Kilmurry is home to Clare’s foremost annual Harvest Festival and is located next to some of the county’s best known heritage attractions.
Surrounded by a network of lakes, walking trails and some of Clare’s best-known heritage attractions is the small East Clare village of Kilmurry.
Located on the R462, a short distance between Sixmilebridge and Kilkishen, the centre of the village marks the meeting point of five roads. From here you can explore all of what the wider East Clare area has to offer in terms of activities, sightseeing and attractions.
The renowned restored tower house at Knappogue Castle is located just five kilometres west of Kilmurry. Guided tours are offered at the late medieval building, which also is a popular venue for medieval banquets and weddings.
Situated 5km north of the village on 50 acres of wooded grounds is Craggaunowen, an award-winning prehistoric park. The popular visitor attraction recreates homesteads, animals and artefacts which existed in Ireland during Ireland’s pre-historic and early Christian eras. Visitors can see a replica of a Crannóg (lake dwelling), a ring fort, an Iron Age roadway, and an outdoor cooking site. Also on display is the ‘Brendan Boat’ built by Tim Severin who sailed from Ireland to Newfoundland, re-enacting the voyage of St. Brendan, reputed to have discovered America nine centuries before Christopher Columbus.
Located across from the main entrance to Craggaunowen is Deerpark Outdoor Centre, which is Clare’s only paintball centre. Enjoy original games combined with the best protective gear and paintball guns.

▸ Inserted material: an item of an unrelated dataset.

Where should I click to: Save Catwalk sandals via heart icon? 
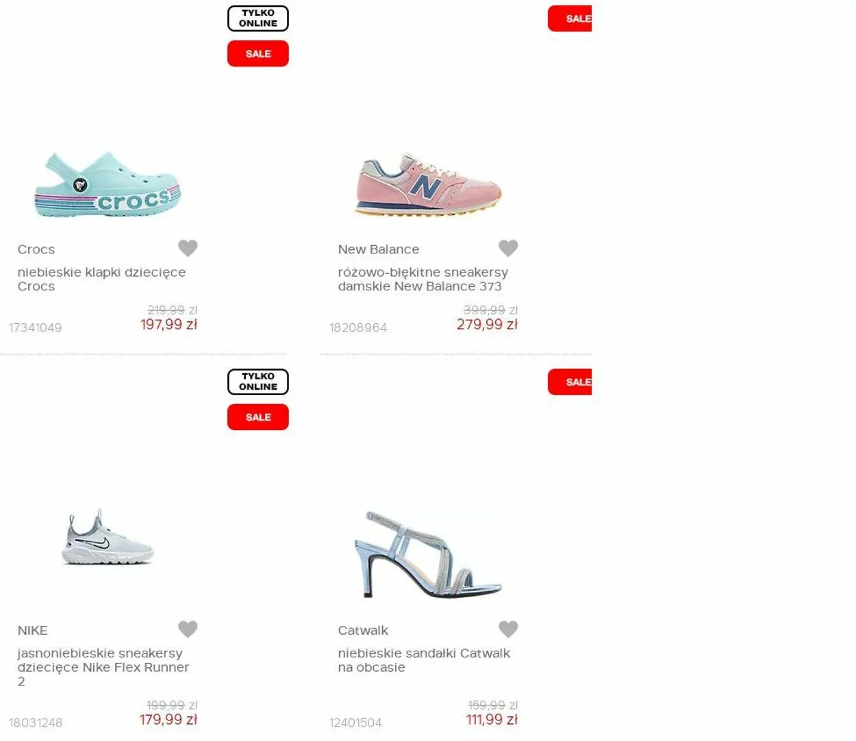click(508, 629)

One of Clare’s most popular sets of walking trails is located a few kilometres to the east of the village. The 12 O’Clock Hills offer three choices of trails, which are fully waymarked with red, blue and purple arrowheads to facilitate self-guiding. Hikers can make their way around lakes and bog lands, woodland and castles, such as the mid-15th century Ballycullen Castle. The trails offer stunning panoramic views of the Clare landscape, including West Clare, the Burren and the Shannon Estuary. The trail links up with the East Clare Way, a circular route that takes hikers on a 180-kilometre journey through the rolling hills and valleys of East Clare, and along the banks of the River Shannon and Lough Derg. Taking eight days to complete, the loop connects with the Mid Clare Way.
The nearby sister lakes of Rosroe and Fenloe or Fin Lough are popular with birdwatching enthusiasts. In summer the reedy fringes of the lakes reverberate to the sounds of singing Willow Warblers, Chiffchaffs, Blackcap, Cuckoo, Whitethroat and Reed Bunting, while Grey Heron, Woodcock Kestrel, Sparrowhawk and Long-eared Owl all breed along the lakeshore. Other bird species known to occasionally visit the lakes include Greylag Geese, Hen Harrier, Little Gull, Wheatear, and Common and Arctic Terns.
The village is a hive of activity each August when it hosts its annual Harvest Festival, featuring vintage shows, equestrian events, cooking demonstrations, a Sheaf Throwing Competition, family fun entertainment and much more.
Nested in a wonderful natural parkland setting, the family-run Walton Lodge offers an 18-hole pitch & putt course and is open 7 days a week.
The village also is home to The Pumphouse Bar, an ideal pitstop for refreshments on your visit to this beautiful corner of East Clare.